Et qu'est-ce qui prouve, diront les Juifs, que nous sommes rejetés de Dieu ? Est-il encore besoin, je vous prie, de discours et de preuves? et, lorsque les faits mêmes parlent, lorsqu'ils se font entendre d'une manière plus éclatante que le son de la trompette, soit par la ruine de votre ville, soit par la destruction du temple, soit par tous les maux que vous avez éprouvés, vous demandez encore des preuves et des discours ! Ce sont les hommes, direz-vous, qui nous ont fait ces maux, et non pas Dieu. C'est Dieu, n'en doutez pas, qui en est le principal auteur.; mais si vous les attribuez aux hommes, considérez que ces entreprises des mortels, sans la permission du Très-Haut, n'auraient pu avoir leur entière exécution. Par exemple, lorsqu'un ennemi barbare se jeta sur votre pays avec toutes les forces de la Perse, se flattant de vous prendre tous sans peine, lorsqu'il vous tenait tous renfermés dans votre ville comme dans un filet, ne le vit-on pas alors, parce que Dieu vous était propice, sans guerre, sans choc et sans combat, laisser chez vous près de deux cent mille morts, et s'enfuir, trop heureux de sauver sa personne.
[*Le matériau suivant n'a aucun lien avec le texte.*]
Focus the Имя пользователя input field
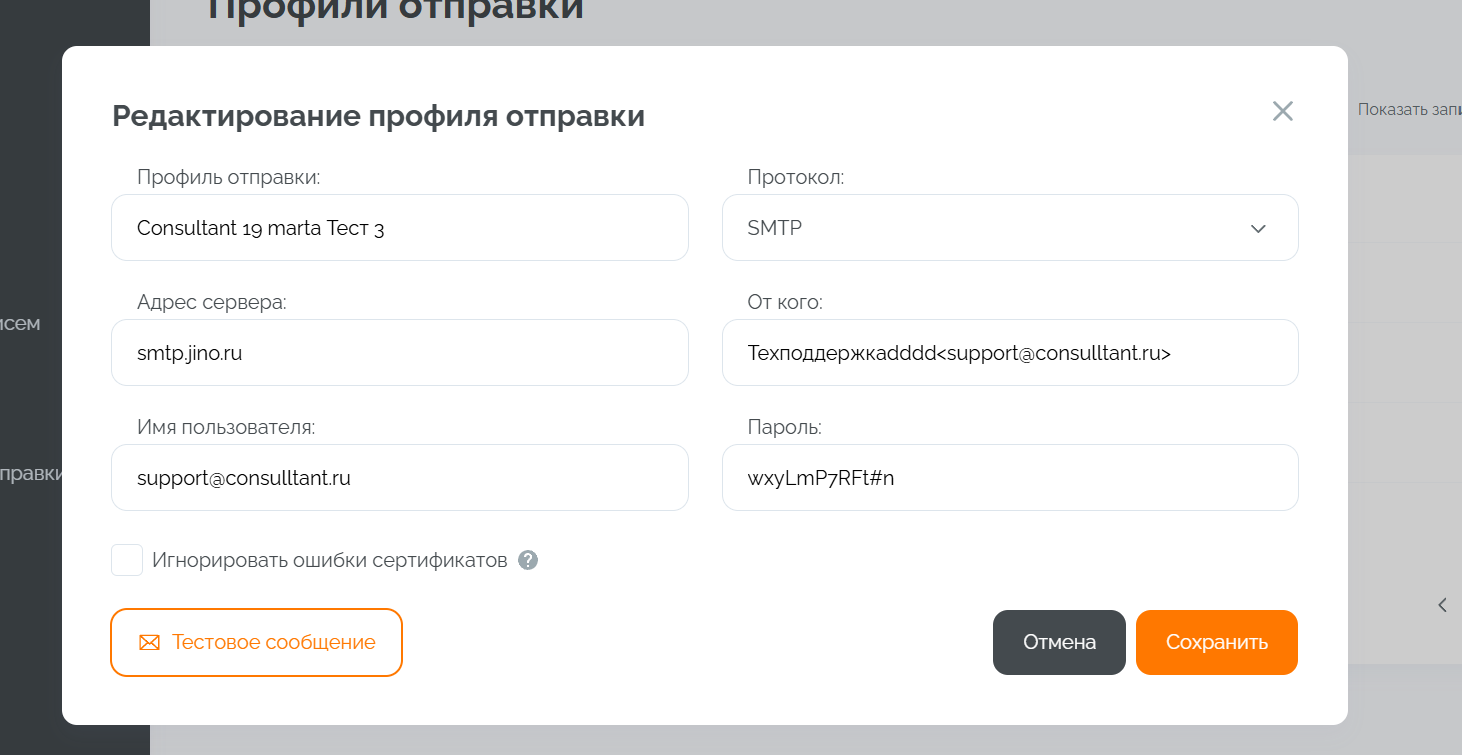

Le Seigneur n'a-t-il pas ainsi terminé pour vous une infinité d'autres guerres? de sorte qu'encore à présent, s'il ne vous eût entièrement abandonnés, ceux qui ont détruit votre ville, renversé votre temple, n'auraient pas obtenu de si grands avantages; le sol de cet édifice ne serait pas resté désert jusqu'à ce jour, et tous les efforts tentés pour le rétablir n'auraient pas été inutiles.